Home Research & Education Researchers use defects in 3D printing to control fluids

Researchers use defects in 3D printing to control fluids

Conventional belief holds that the direction of dispersion of fluids with different properties depends on the design of the surfaces and cannot be adjusted. However, a recent paper published in Science has shown that it is possible to make fluids with different surface tensions choose their propagation direction on the same surface, which consists of 3D Macro Ratchets with double indented curvature.

Fabrication of these structures requires 3D printing and polishing treatments, which is complex and impractical for practical applications. A study in the International Journal of Extreme Manufacturing shows how to simplify these processes while maintaining fluid steering.

“It provides a new design of surface that is easy to fabricate or replicate, without sacrificing the function of liquids directional steering,” said Zuankai Wang, a chair professor in the Department of Mechanic Engineering at The Hong Kong Polytechnic University and the corresponding author of the study. “Essentially, it suggests new possibilities for making use of the often overlooked or useless part of materials to realize desired function,” said Jing Sun (postdoc at City University of Hong Kong), the first author of the paper.

The study breaks with a more than 200-year-old notion that fluids are always transported in directions that reduce surface energy.

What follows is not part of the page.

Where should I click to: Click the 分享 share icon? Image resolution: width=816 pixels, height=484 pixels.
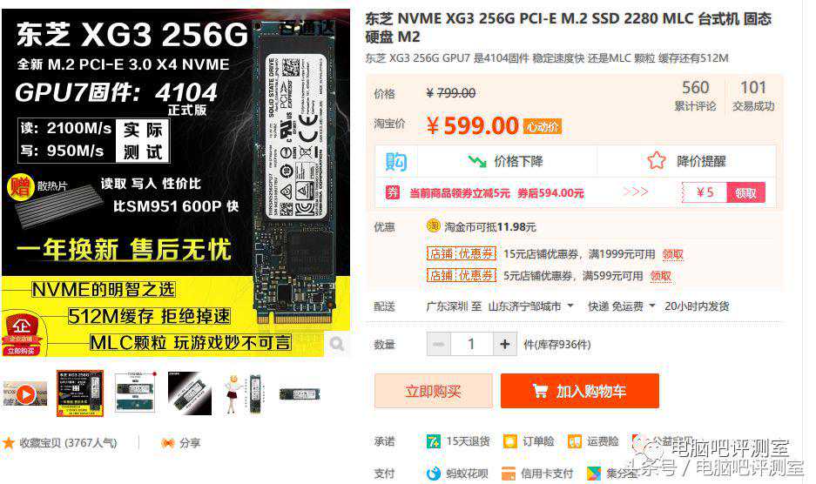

The researchers discovered that fluids can even spread in opposite directions on a special 3D ratchet.

The research doesn’t end there.

“We are curious how and to what extent can the second-tier microgroove structures rectify the spreading dynamics of liquids, so we prepared ratchets with microgrooves arranged along different orientations,” said Jing Sun.

The experiments showed that the orientation of the microgrooves indeed plays a dominant role in regulating liquids with moderate wettability, and that liquids can even spread in opposite directions on ratchets whose microgrooves are oriented perpendicular and parallel to the ratchet’s tilting direction.

“Microgrooves arranged perpendicular to the ratchet-tilting direction serve as delay valve to slow down the spreading of liquids on the side surface of ratchets, whereas microgrooves parallel to the ratchet-tilting direction would promote the spreading of liquids due to capillary wicking, thus the latter is more beneficial for the backward spreading of liquids.” said Wang.

The team continues to research the mechanisms of fluid-solid interaction.

“What we know is just the tip of the iceberg, more advanced visualization tools may be employed to reveal how the liquid and solid structures interact in the microscale, or we can even introduce other functions by adding different ingredients to the materials,” said Prof. Wang.